On 28 September, Parti Aspirasi Rakyat Sarawak (ASPIRASI) announced through its president that the party will contest the by-election. The party later confirmed the statement and fills Chieng Lea Ping, a businessman by trade, as their candidate on 17 October.

Parti Bumi Kenyalang (PBK) also confirmed its intention to contest in this by-election, having pick Stevenson Joseph Sumbang as its candidate. The party was the first among all the contesting parties to announce its candidate, on 5 October. A former Royal Malaysian Police personnel, Stevenson will contest in Jepak for the second time, having lost to Talib in the 2021 state election while garnering only 587 votes.

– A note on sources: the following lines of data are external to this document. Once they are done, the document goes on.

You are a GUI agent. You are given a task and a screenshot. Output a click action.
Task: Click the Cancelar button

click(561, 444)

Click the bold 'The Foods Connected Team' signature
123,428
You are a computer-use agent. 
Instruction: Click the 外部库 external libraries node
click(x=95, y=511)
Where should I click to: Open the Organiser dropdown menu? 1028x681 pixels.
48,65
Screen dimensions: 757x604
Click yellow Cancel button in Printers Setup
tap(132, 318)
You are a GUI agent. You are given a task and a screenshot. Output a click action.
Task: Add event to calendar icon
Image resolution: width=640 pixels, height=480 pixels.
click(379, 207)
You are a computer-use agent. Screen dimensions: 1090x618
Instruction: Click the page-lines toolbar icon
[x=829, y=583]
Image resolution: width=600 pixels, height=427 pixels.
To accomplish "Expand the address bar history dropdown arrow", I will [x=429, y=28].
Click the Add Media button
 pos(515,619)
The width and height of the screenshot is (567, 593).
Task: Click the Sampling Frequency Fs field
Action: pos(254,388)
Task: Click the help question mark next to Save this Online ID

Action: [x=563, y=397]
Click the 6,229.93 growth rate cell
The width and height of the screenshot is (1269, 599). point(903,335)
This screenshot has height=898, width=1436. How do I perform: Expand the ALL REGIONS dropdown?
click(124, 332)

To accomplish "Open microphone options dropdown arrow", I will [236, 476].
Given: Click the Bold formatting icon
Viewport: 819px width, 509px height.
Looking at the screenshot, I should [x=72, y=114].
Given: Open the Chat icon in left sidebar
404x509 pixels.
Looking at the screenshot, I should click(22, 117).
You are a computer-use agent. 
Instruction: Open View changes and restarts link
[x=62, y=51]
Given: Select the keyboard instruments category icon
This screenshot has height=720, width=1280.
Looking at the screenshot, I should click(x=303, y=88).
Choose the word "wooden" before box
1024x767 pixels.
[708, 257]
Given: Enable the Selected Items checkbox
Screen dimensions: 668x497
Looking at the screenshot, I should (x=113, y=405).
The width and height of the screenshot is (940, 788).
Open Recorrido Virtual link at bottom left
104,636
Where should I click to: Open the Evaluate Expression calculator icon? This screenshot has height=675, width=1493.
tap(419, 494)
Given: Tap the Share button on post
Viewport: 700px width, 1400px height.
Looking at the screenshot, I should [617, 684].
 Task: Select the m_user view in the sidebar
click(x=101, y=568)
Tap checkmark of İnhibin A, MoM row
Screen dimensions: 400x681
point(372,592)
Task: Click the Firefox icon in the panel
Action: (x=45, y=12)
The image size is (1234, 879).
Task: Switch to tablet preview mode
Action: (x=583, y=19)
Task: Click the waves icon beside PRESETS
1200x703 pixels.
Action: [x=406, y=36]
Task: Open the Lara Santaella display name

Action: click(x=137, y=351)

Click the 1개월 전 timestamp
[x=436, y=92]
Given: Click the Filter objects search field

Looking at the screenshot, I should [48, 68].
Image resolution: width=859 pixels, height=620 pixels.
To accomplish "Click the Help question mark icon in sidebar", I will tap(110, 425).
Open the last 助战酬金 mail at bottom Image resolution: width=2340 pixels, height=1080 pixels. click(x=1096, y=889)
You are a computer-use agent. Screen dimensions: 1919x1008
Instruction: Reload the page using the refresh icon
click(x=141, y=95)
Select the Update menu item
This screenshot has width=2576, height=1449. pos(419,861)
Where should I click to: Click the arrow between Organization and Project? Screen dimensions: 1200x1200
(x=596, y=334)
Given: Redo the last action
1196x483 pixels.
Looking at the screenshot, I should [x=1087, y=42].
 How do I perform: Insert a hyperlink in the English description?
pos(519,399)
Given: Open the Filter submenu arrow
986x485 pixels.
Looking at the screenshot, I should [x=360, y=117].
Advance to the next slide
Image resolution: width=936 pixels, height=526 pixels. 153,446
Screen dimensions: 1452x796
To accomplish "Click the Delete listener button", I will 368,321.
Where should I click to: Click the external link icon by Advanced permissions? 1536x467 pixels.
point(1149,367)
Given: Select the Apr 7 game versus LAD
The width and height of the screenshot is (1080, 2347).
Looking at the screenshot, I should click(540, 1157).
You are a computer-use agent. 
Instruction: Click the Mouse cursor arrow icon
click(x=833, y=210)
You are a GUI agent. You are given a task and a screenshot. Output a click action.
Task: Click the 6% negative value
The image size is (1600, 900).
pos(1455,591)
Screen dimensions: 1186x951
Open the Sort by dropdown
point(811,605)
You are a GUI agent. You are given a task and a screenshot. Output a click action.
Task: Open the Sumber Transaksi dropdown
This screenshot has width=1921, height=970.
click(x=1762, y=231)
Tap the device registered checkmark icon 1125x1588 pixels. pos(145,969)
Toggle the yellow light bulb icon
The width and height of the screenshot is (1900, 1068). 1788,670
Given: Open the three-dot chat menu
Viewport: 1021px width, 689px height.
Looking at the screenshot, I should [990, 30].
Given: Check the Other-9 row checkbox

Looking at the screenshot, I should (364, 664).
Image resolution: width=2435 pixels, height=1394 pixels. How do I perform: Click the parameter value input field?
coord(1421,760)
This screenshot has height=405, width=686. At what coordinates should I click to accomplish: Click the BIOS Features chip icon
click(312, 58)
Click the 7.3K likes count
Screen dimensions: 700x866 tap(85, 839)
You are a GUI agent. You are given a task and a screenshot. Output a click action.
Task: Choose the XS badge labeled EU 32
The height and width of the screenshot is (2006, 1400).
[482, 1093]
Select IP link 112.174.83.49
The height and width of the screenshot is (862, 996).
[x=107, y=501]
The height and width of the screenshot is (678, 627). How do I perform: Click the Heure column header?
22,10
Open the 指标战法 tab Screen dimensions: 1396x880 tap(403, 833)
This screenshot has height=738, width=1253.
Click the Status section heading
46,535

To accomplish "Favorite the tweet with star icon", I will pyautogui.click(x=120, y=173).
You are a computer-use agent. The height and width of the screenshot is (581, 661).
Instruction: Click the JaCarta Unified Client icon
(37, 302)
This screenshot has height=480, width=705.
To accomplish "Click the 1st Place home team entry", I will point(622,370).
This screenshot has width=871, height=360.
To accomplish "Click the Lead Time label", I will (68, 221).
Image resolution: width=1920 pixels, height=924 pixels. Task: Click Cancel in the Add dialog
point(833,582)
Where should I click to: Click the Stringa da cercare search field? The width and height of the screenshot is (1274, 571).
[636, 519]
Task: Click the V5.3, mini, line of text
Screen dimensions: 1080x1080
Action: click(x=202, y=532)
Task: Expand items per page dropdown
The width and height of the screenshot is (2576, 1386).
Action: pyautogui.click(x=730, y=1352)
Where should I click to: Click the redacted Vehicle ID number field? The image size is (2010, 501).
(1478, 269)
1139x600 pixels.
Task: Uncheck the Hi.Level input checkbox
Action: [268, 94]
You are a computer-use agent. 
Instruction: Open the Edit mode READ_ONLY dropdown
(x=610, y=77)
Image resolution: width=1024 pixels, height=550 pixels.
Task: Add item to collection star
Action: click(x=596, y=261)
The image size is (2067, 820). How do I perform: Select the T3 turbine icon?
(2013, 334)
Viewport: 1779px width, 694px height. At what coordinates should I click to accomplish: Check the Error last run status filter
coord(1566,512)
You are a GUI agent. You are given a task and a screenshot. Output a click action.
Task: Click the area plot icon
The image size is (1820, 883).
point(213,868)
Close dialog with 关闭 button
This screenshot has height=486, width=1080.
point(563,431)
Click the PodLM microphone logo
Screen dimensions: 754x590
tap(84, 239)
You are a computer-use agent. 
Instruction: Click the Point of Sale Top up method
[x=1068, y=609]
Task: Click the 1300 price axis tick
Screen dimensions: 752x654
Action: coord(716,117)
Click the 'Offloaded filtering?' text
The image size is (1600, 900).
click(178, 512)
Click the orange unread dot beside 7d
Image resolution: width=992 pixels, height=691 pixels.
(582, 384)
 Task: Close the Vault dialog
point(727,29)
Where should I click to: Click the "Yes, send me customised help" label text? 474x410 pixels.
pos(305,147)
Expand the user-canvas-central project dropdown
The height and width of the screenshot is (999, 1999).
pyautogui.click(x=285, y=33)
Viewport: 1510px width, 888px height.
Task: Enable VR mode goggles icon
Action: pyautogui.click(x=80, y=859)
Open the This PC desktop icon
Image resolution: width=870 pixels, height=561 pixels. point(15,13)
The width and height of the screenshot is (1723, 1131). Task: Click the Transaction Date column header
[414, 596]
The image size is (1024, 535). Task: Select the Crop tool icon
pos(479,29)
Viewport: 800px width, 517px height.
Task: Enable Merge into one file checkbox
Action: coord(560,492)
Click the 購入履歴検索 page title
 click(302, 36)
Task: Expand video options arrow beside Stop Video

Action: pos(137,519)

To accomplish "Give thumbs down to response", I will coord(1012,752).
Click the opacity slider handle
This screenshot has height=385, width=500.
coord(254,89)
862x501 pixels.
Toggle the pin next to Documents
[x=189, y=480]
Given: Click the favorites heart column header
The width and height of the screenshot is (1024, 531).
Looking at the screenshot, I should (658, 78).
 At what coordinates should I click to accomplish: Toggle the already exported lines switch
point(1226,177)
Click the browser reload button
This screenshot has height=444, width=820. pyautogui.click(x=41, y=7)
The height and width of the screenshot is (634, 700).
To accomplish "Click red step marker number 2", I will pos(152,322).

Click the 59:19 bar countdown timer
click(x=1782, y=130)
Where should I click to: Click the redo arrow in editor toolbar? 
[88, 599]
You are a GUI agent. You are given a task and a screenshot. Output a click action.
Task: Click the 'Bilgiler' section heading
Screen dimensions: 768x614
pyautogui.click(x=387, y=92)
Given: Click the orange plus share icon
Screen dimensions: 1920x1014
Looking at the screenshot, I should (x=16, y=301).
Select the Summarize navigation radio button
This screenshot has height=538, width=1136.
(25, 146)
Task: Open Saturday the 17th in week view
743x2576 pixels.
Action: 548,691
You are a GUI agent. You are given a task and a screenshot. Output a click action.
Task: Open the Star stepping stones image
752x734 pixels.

Candidates nomination day was announced by Election Commission (EC) to be on 21 October 2023. On the nomination day, it was confirmed that there will be a 3-corner fight between Iskandar (GPS-PBB), Chieng (ASPIRASI) and Stevenson (PBK) after nominations closed.

==Timeline==

| Date | Event |
|---|---|
| 25 September 2023 | Issue of the Writ of Election |
| 21 October 2023 | Nomination Day |
| 21 October 2023 – 3 November 2023 | Campaigning Period |
| 31 October 2023 | Early Polling Day For Postal and Advance Voters |
| 4 November 2023 | Polling Day |

==Election results==

Sarawak state by-election, 4 November 2023: Jepak Upon the death of incumbent, Talib Zulpilip
Party: Candidate; Votes; %; ∆%
GPS; Iskandar Turkee; 9,638; 88.24; +18.80
PBK; Stevenson Joseph Sumbang; 854; 7.82; +1.33
ASPIRASI; Chieng Lea Ping; 431; 3.95; +3.95
Total valid votes: 10,769
Total rejected ballots: 152
Unreturned ballots: 2
Turnout: 10,923; 48.57
Registered electors: 22,804
Majority: 8,784
GPS hold; Swing

== Previous results ==

Sarawak state election, 2021: Jepak
| Party |  | Candidate | Votes | % |
|  | GPS | Talib Zulpilip | 6,277 | 69.44 |
|  | PSB | Raba'ah Tudin | 2,034 | 22.50 |
|  | PBK | Stevenson Joseph Sumbang | 587 | 6.49 |
|  | Independent | Tuah Kazan | 141 | 1.56 |
| Total valid votes |  |  | 9,039 | 100.00 |
| Total rejected ballots |  |  | 146 |
| Unreturned ballots |  |  | 34 |
| Turnout |  |  | 9,219 | 62.96 |
| Registered electors |  |  | 14,643 |
| Majority |  |  | 4,243 |
|  | GPS gain |  | Swing |  |  |
Source(s) https://lom.agc.gov.my/ilims/upload/portal/akta/outputp/1718688/PUB687.pdf

== Aftermath ==
Iskandar, the winner of the by-election, were sworn in as the new MLA for Jepak on 20 November at the start of the Sarawak State Assembly sitting. He subsequently joined PBB, and was appointed its chairman for Jepak branch on 4 May 2024, filling in the vacancy left by the late Talib.